It's been about nine hours since this morning's post (I thought I'd get back to this earlier), and the day went pretty well. It was actually a very enjoyable time from the perspective of interacting with other persons. It was pretty easy to live in peace with others, at least from my perspective.
Despite the statement above, there was one glitch. While driving home in the white hot heat (my view) and waiting at an intersection to turn, my car chose to die just as a big enough break came in traffic to actually make the right turn. Before I had a chance to turn the key to restart the car, the person behind me blew his/her horn. It wasn't a little toot, just a tap in case I was daydreaming (or asleep), but a relatively long, lay on the horn kind of toot. I didn't get angry or upset, but I did make a comment to the person (I really said it to myself, of course). As I was starting the car and revving it a little (all this took a matter of seconds), I said very calmly, "What do you want me to do? Get out and push it?" It wasn't said unkindly, nor was it truly directed to the person - just an every so slight (like a raised eyebrow) wonderment or irritation at the impatience of the person behind me. Nevertheless, I immediately realized that my reaction was wrong. I felt the Holy Spirit making me aware that I had not really lived in peace during that situation. I thank God for the Holy Spirit and His prompting since I do NOT want to become so callused in my spirit that I can sin against God even in what might be considered a very mild way and not realize it.

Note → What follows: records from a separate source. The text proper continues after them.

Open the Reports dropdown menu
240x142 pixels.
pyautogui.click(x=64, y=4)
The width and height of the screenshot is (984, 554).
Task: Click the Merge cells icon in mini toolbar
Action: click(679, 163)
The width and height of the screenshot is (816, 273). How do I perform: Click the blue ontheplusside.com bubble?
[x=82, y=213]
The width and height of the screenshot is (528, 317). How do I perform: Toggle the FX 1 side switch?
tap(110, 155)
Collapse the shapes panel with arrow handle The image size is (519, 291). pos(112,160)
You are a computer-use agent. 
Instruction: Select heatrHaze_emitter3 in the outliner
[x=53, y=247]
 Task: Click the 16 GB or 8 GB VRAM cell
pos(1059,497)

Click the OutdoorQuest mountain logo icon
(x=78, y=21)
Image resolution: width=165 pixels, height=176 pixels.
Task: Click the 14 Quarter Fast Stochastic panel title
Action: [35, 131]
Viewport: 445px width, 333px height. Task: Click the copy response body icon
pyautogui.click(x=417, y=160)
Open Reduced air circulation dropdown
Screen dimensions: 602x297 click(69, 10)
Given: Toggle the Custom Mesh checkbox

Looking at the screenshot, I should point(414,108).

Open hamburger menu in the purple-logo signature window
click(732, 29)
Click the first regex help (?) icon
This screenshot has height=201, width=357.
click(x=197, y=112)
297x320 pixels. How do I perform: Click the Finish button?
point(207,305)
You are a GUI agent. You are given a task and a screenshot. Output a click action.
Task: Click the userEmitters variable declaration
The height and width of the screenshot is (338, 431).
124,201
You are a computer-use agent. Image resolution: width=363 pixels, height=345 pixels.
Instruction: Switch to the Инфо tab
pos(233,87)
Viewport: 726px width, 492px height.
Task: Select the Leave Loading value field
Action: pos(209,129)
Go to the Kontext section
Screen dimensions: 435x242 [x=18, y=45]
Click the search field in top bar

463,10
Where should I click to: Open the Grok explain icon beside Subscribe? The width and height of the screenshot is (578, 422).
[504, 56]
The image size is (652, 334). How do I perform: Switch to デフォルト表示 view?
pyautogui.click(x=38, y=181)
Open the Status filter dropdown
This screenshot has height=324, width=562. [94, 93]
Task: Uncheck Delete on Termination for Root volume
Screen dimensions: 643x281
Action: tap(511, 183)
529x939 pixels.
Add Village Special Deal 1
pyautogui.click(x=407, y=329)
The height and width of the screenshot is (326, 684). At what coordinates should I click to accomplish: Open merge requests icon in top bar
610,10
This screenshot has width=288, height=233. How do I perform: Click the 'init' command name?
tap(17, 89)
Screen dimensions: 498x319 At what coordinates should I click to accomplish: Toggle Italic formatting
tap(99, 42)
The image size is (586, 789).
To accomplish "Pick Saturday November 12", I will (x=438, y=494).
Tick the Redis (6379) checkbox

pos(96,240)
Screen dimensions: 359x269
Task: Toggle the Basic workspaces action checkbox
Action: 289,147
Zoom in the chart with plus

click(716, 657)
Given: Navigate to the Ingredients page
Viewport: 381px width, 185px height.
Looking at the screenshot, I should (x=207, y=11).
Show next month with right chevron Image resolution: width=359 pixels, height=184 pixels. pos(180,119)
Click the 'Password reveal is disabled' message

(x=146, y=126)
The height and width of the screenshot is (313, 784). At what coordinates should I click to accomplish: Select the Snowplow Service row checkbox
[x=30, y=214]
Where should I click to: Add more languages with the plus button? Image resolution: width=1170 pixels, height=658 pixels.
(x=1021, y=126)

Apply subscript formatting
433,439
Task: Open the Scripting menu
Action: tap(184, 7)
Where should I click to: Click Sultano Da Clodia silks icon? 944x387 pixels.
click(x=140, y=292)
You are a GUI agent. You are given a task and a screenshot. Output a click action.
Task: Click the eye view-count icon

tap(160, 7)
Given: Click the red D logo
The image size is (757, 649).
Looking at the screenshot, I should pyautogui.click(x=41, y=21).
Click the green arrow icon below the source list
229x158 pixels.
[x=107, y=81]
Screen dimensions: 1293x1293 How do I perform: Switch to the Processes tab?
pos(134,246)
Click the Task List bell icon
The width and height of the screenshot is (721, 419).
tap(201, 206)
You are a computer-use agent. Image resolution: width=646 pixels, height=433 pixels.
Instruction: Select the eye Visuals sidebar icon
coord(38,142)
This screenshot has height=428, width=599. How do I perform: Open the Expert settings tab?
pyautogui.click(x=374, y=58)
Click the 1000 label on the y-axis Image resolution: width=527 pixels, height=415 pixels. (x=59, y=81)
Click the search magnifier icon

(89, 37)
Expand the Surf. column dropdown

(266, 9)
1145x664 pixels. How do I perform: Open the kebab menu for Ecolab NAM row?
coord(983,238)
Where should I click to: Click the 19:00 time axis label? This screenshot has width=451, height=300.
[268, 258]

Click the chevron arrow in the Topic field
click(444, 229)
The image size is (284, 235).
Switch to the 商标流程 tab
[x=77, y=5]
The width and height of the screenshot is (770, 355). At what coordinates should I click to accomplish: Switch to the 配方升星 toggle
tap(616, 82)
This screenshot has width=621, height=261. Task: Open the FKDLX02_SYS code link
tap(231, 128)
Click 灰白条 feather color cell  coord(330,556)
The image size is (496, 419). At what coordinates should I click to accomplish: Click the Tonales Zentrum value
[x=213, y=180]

As I continued on my way, I was listening to a radio program on WMCU 1080 AM (Coral Gables, Florida). I don't remember the name of the program but based on the programing guide on the internet, it was Sound Word with Frank Trotta and Bernie Diaz. One of the men was talking about being in the "God Zone." I'm not a fanatic; I am a very normal person who is far from perfect, but I want to be in that Zone where I can be in touch with God in the small things as well as in the big things. I want to be close enough to Him that He can 'yank me back' the minute I move in the wrong direction or at least prompt me to stop or to chose another path or another attitude. If I can stop in those first crucial moments when I make that wrong move, perhaps I won't find myself in the middle of a real mess and have to deal with the consequences that WILL come.
I have so much more to say, but I'll save the rest for later. Wishing the very best to all of you.